生物大分子平台(12)
2021SC@SDUSC
文章目录
0 本周工作
本周学习transformers库中的代码,其中重点学习了bert的代码部分。
1 代码解读
Transformers库提供了数以千计的预训练模型,支持 100 多种语言的文本分类、信息抽取、问答、摘要、翻译、文本生成。提供了便于快速下载和使用的API,让你可以把预训练模型用在给定文本、在你的数据集上微调然后通过 model hub 与社区共享。支持pytorch,可以让我们更好地进行使用。
1.1 与管道模型一起使用
>>> from transformers import pipeline
>>> unmasker = pipeline('fill-mask', model='bert-base-uncased')
>>> unmasker("Hello I'm a [MASK] model.")
[{'sequence': "[CLS] hello i'm a fashion model. [SEP]",
'score': 0.1073106899857521,
'token': 4827,
'token_str': 'fashion'},
{'sequence': "[CLS] hello i'm a role model. [SEP]",
'score': 0.08774490654468536,
'token': 2535,
'token_str': 'role'},
{'sequence': "[CLS] hello i'm a new model. [SEP]",
'score': 0.05338378623127937,
'token': 2047,
'token_str': 'new'},
{'sequence': "[CLS] hello i'm a super model. [SEP]",
'score': 0.04667217284440994,
'token': 3565,
'token_str': 'super'},
{'sequence': "[CLS] hello i'm a fine model. [SEP]",
'score': 0.027095865458250046,
'token': 2986,
'token_str': 'fine'}]
1.2 pyTorch代码部分调用
调用相关库,计算tokenizer,okenizer负责预处理文本, 首先会将文本分词(或比词更细的粒度subwords,标点符号…),将分词后的每个个体叫做tokens。然后会转化成一个一个id通过一个查询表(look-up table)
定义预训练模型,输入训练文本text,对文本进行嵌入,使用模型进行输出。
from transformers import BertTokenizer, BertModel
tokenizer = BertTokenizer.from_pretrained('bert-base-uncased')
model = BertModel.from_pretrained("bert-base-uncased")
text = "Replace me by any text you'd like."
encoded_input = tokenizer(text, return_tensors='pt')
output = model(**encoded_input)
1.3 BertForMaskedLM类
Masked LM和下一句预测两个无监督预测任务用来对BERT进行预训练。
BertForMaskedLM将基于BertModel得到的序列编码,利用Masked LM预训练任务进行预训练。在句子中随机用 [MASK]遮盖一部分词语,然后使用模型对遮盖部分的词语进行预测。

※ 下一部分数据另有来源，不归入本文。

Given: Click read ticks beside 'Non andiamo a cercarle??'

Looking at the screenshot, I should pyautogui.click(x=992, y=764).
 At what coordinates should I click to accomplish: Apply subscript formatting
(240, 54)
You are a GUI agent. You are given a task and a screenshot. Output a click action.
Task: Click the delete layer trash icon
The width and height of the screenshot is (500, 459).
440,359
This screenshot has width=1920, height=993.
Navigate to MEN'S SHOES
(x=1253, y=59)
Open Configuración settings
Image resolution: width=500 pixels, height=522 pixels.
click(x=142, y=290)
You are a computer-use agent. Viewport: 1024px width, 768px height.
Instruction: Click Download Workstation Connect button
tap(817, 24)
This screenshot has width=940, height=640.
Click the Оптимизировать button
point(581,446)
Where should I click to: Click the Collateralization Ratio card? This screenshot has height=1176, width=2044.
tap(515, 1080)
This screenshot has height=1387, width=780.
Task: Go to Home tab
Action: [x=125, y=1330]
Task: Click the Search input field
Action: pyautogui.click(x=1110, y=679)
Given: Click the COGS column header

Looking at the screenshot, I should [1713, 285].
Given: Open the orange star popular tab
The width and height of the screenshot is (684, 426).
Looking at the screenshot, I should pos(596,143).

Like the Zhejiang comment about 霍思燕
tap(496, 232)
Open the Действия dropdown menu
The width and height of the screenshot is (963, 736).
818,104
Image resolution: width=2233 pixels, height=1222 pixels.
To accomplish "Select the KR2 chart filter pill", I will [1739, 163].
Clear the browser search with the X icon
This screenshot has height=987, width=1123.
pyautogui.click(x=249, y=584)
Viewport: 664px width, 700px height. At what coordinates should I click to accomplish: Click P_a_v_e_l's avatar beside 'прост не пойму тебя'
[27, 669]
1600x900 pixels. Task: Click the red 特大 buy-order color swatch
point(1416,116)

模型的前向传递过程:首先通过bertmodel获得句子中每个词的编码sequence_output ;prediction_scores 为词典中每一个词的预测概率定义交叉熵损失loss_fct ,prediction_scores.view(-1, self.config.vocab_size)将prediction_scores根据词典大小调整为二维矩阵,labels.view(-1)将标签转化为一维张量。然后对 此标量进行操作。
1.4 bert过程解读
- transformer_model 的输入是 embedding_output([batch_size, max_sequence_length, hidden_size])
- 为了减少 representation 在 2D 和 3D 之间的变换过程,所以在处理过程中保持 2D 的状态
- reshape embedding_output 为prev_output([batch_size*max_sequence_length, hidden_size])
- 对其进行 num_hidden_layers 个 transformer block 得到 all_encoder_layers(num_hidden_layers*[batch, max_sequence_length, hidden_size])。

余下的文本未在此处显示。